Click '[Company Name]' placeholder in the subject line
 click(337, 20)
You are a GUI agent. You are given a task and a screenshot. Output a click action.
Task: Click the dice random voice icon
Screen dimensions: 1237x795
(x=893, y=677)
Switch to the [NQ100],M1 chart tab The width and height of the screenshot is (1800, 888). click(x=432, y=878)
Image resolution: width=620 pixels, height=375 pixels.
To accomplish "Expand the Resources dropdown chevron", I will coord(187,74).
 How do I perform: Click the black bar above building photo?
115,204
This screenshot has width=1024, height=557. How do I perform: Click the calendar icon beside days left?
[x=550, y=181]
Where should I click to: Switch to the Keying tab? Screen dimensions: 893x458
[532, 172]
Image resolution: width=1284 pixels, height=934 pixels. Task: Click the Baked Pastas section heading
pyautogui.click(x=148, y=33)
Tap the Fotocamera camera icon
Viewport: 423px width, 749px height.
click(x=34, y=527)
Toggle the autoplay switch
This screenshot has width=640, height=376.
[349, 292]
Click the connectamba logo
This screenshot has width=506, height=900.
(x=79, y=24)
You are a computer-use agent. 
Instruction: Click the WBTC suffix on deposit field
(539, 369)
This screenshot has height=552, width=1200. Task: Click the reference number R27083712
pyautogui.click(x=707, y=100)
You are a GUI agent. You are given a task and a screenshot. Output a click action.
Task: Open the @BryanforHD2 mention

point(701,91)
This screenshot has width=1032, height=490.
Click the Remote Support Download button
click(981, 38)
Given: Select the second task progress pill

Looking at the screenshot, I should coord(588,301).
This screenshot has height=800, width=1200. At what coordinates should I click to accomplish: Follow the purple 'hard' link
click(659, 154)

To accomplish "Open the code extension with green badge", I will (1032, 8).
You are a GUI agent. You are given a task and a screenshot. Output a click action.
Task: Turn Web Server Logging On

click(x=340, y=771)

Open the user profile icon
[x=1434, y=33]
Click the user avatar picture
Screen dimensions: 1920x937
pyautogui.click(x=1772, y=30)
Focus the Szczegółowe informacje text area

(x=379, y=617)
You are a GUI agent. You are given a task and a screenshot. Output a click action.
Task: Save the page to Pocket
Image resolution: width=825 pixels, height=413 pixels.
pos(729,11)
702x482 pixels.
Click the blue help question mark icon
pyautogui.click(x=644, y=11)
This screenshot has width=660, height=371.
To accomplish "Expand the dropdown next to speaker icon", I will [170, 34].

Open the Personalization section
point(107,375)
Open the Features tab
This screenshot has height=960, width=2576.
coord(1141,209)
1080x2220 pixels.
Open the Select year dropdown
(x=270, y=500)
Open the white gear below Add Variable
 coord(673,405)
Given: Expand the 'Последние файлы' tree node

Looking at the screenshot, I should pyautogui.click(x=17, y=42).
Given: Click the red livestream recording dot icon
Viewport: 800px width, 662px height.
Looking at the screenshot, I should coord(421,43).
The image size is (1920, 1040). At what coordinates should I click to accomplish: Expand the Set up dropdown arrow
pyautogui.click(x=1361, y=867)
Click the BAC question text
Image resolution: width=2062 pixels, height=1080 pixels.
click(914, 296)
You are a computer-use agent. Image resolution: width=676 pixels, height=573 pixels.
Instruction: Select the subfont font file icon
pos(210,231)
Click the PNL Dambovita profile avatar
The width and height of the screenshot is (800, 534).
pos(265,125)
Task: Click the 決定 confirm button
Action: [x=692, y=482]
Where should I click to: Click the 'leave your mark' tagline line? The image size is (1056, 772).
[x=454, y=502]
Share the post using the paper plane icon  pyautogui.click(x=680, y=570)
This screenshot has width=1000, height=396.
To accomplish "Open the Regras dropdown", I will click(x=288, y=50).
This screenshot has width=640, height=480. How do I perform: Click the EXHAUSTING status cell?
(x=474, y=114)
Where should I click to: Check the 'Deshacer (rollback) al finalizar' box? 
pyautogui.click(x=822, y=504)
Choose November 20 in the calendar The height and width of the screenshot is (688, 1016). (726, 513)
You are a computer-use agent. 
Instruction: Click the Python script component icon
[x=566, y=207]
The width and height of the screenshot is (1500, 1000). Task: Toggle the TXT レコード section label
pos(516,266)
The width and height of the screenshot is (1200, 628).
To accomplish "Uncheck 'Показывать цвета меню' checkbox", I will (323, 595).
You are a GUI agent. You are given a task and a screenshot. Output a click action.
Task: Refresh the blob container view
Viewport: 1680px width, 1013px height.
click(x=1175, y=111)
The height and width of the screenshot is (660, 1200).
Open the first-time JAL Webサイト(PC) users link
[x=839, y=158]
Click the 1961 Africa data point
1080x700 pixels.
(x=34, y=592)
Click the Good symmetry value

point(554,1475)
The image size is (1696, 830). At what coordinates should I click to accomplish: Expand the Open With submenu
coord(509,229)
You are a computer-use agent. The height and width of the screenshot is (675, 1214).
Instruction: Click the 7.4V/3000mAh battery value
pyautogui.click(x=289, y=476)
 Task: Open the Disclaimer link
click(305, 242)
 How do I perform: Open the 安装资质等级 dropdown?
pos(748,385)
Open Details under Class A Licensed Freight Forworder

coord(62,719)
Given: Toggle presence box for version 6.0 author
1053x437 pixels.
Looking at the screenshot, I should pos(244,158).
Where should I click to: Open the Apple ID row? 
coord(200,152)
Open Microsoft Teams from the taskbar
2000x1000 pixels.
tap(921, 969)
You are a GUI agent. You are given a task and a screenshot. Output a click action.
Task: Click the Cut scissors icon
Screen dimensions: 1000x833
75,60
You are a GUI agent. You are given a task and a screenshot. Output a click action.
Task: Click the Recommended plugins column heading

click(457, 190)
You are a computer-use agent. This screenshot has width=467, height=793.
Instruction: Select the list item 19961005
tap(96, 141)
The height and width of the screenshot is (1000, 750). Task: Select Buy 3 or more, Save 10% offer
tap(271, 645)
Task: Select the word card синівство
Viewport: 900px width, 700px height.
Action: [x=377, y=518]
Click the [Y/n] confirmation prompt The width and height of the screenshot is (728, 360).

Work request:
All of the data, from the first line to the last, should be written out exactly.

Response to this task:
Click '[Company Name]' placeholder in the subject line
 click(337, 20)
You are a GUI agent. You are given a task and a screenshot. Output a click action.
Task: Click the dice random voice icon
Screen dimensions: 1237x795
(x=893, y=677)
Switch to the [NQ100],M1 chart tab The width and height of the screenshot is (1800, 888). click(x=432, y=878)
Image resolution: width=620 pixels, height=375 pixels.
To accomplish "Expand the Resources dropdown chevron", I will coord(187,74).
 How do I perform: Click the black bar above building photo?
115,204
This screenshot has width=1024, height=557. How do I perform: Click the calendar icon beside days left?
[x=550, y=181]
Where should I click to: Switch to the Keying tab? Screen dimensions: 893x458
[532, 172]
Image resolution: width=1284 pixels, height=934 pixels. Task: Click the Baked Pastas section heading
pyautogui.click(x=148, y=33)
Tap the Fotocamera camera icon
Viewport: 423px width, 749px height.
click(x=34, y=527)
Toggle the autoplay switch
This screenshot has width=640, height=376.
[349, 292]
Click the connectamba logo
This screenshot has width=506, height=900.
(x=79, y=24)
You are a computer-use agent. 
Instruction: Click the WBTC suffix on deposit field
(539, 369)
This screenshot has height=552, width=1200. Task: Click the reference number R27083712
pyautogui.click(x=707, y=100)
You are a GUI agent. You are given a task and a screenshot. Output a click action.
Task: Open the @BryanforHD2 mention

point(701,91)
This screenshot has width=1032, height=490.
Click the Remote Support Download button
click(981, 38)
Given: Select the second task progress pill

Looking at the screenshot, I should coord(588,301).
This screenshot has height=800, width=1200. At what coordinates should I click to accomplish: Follow the purple 'hard' link
click(659, 154)

To accomplish "Open the code extension with green badge", I will (1032, 8).
You are a GUI agent. You are given a task and a screenshot. Output a click action.
Task: Turn Web Server Logging On

click(x=340, y=771)

Open the user profile icon
[x=1434, y=33]
Click the user avatar picture
Screen dimensions: 1920x937
pyautogui.click(x=1772, y=30)
Focus the Szczegółowe informacje text area

(x=379, y=617)
You are a GUI agent. You are given a task and a screenshot. Output a click action.
Task: Save the page to Pocket
Image resolution: width=825 pixels, height=413 pixels.
pos(729,11)
702x482 pixels.
Click the blue help question mark icon
pyautogui.click(x=644, y=11)
This screenshot has width=660, height=371.
To accomplish "Expand the dropdown next to speaker icon", I will [170, 34].

Open the Personalization section
point(107,375)
Open the Features tab
This screenshot has height=960, width=2576.
coord(1141,209)
1080x2220 pixels.
Open the Select year dropdown
(x=270, y=500)
Open the white gear below Add Variable
 coord(673,405)
Given: Expand the 'Последние файлы' tree node

Looking at the screenshot, I should pyautogui.click(x=17, y=42).
Given: Click the red livestream recording dot icon
Viewport: 800px width, 662px height.
Looking at the screenshot, I should coord(421,43).
The image size is (1920, 1040). At what coordinates should I click to accomplish: Expand the Set up dropdown arrow
pyautogui.click(x=1361, y=867)
Click the BAC question text
Image resolution: width=2062 pixels, height=1080 pixels.
click(914, 296)
You are a computer-use agent. Image resolution: width=676 pixels, height=573 pixels.
Instruction: Select the subfont font file icon
pos(210,231)
Click the PNL Dambovita profile avatar
The width and height of the screenshot is (800, 534).
pos(265,125)
Task: Click the 決定 confirm button
Action: [x=692, y=482]
Where should I click to: Click the 'leave your mark' tagline line? The image size is (1056, 772).
[x=454, y=502]
Share the post using the paper plane icon  pyautogui.click(x=680, y=570)
This screenshot has width=1000, height=396.
To accomplish "Open the Regras dropdown", I will click(x=288, y=50).
This screenshot has width=640, height=480. How do I perform: Click the EXHAUSTING status cell?
(x=474, y=114)
Where should I click to: Check the 'Deshacer (rollback) al finalizar' box? 
pyautogui.click(x=822, y=504)
Choose November 20 in the calendar The height and width of the screenshot is (688, 1016). (726, 513)
You are a computer-use agent. 
Instruction: Click the Python script component icon
[x=566, y=207]
The width and height of the screenshot is (1500, 1000). Task: Toggle the TXT レコード section label
pos(516,266)
The width and height of the screenshot is (1200, 628).
To accomplish "Uncheck 'Показывать цвета меню' checkbox", I will (323, 595).
You are a GUI agent. You are given a task and a screenshot. Output a click action.
Task: Refresh the blob container view
Viewport: 1680px width, 1013px height.
click(x=1175, y=111)
The height and width of the screenshot is (660, 1200).
Open the first-time JAL Webサイト(PC) users link
[x=839, y=158]
Click the 1961 Africa data point
1080x700 pixels.
(x=34, y=592)
Click the Good symmetry value

point(554,1475)
The image size is (1696, 830). At what coordinates should I click to accomplish: Expand the Open With submenu
coord(509,229)
You are a computer-use agent. The height and width of the screenshot is (675, 1214).
Instruction: Click the 7.4V/3000mAh battery value
pyautogui.click(x=289, y=476)
 Task: Open the Disclaimer link
click(305, 242)
 How do I perform: Open the 安装资质等级 dropdown?
pos(748,385)
Open Details under Class A Licensed Freight Forworder

coord(62,719)
Given: Toggle presence box for version 6.0 author
1053x437 pixels.
Looking at the screenshot, I should pos(244,158).
Where should I click to: Open the Apple ID row? 
coord(200,152)
Open Microsoft Teams from the taskbar
2000x1000 pixels.
tap(921, 969)
You are a GUI agent. You are given a task and a screenshot. Output a click action.
Task: Click the Cut scissors icon
Screen dimensions: 1000x833
75,60
You are a GUI agent. You are given a task and a screenshot. Output a click action.
Task: Click the Recommended plugins column heading

click(457, 190)
You are a computer-use agent. This screenshot has width=467, height=793.
Instruction: Select the list item 19961005
tap(96, 141)
The height and width of the screenshot is (1000, 750). Task: Select Buy 3 or more, Save 10% offer
tap(271, 645)
Task: Select the word card синівство
Viewport: 900px width, 700px height.
Action: [x=377, y=518]
Click the [Y/n] confirmation prompt The width and height of the screenshot is (728, 360).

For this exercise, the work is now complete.